Exercise aim |
Restate exactly, and only, the lines from the one containing "Task: Toggle center horizontally alignment" through the end of the entries, keeping both endpoints.

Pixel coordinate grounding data
[Start of Attachment]

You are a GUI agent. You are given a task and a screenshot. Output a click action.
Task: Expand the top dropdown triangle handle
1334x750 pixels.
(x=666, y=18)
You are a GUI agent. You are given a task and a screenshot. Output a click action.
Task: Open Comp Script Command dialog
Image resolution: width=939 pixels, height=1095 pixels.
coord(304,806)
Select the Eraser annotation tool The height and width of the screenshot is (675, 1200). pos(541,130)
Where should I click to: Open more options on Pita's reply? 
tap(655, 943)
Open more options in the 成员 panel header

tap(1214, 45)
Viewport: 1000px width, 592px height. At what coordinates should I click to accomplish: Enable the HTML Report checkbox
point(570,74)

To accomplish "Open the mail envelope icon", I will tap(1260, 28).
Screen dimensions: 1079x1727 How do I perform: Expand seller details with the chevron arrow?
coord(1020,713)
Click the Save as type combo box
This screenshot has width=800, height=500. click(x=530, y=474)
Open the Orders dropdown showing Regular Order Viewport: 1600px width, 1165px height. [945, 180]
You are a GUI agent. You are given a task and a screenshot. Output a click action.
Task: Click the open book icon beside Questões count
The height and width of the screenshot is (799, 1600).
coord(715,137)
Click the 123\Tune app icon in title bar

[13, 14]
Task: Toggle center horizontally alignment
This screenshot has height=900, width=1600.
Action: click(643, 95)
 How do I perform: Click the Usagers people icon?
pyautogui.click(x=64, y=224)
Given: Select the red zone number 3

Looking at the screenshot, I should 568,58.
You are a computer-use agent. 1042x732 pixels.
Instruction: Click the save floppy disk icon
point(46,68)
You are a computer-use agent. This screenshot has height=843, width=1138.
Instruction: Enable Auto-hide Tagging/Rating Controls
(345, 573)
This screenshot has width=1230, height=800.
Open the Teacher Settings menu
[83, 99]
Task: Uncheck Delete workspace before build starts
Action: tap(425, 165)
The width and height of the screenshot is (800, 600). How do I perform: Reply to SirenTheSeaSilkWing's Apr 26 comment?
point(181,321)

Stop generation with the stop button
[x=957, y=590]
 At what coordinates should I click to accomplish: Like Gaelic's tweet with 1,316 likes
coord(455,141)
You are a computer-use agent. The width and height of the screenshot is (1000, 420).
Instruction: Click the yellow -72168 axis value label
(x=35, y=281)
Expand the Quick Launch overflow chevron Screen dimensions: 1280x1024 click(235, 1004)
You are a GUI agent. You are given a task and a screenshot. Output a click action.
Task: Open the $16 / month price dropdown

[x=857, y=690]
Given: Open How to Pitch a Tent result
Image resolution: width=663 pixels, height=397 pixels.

[End of Attachment]

Response to this exercise |
Task: Toggle center horizontally alignment
This screenshot has height=900, width=1600.
Action: click(643, 95)
 How do I perform: Click the Usagers people icon?
pyautogui.click(x=64, y=224)
Given: Select the red zone number 3

Looking at the screenshot, I should 568,58.
You are a computer-use agent. 1042x732 pixels.
Instruction: Click the save floppy disk icon
point(46,68)
You are a computer-use agent. This screenshot has height=843, width=1138.
Instruction: Enable Auto-hide Tagging/Rating Controls
(345, 573)
This screenshot has width=1230, height=800.
Open the Teacher Settings menu
[83, 99]
Task: Uncheck Delete workspace before build starts
Action: tap(425, 165)
The width and height of the screenshot is (800, 600). How do I perform: Reply to SirenTheSeaSilkWing's Apr 26 comment?
point(181,321)

Stop generation with the stop button
[x=957, y=590]
 At what coordinates should I click to accomplish: Like Gaelic's tweet with 1,316 likes
coord(455,141)
You are a computer-use agent. The width and height of the screenshot is (1000, 420).
Instruction: Click the yellow -72168 axis value label
(x=35, y=281)
Expand the Quick Launch overflow chevron Screen dimensions: 1280x1024 click(235, 1004)
You are a GUI agent. You are given a task and a screenshot. Output a click action.
Task: Open the $16 / month price dropdown

[x=857, y=690]
Given: Open How to Pitch a Tent result
Image resolution: width=663 pixels, height=397 pixels.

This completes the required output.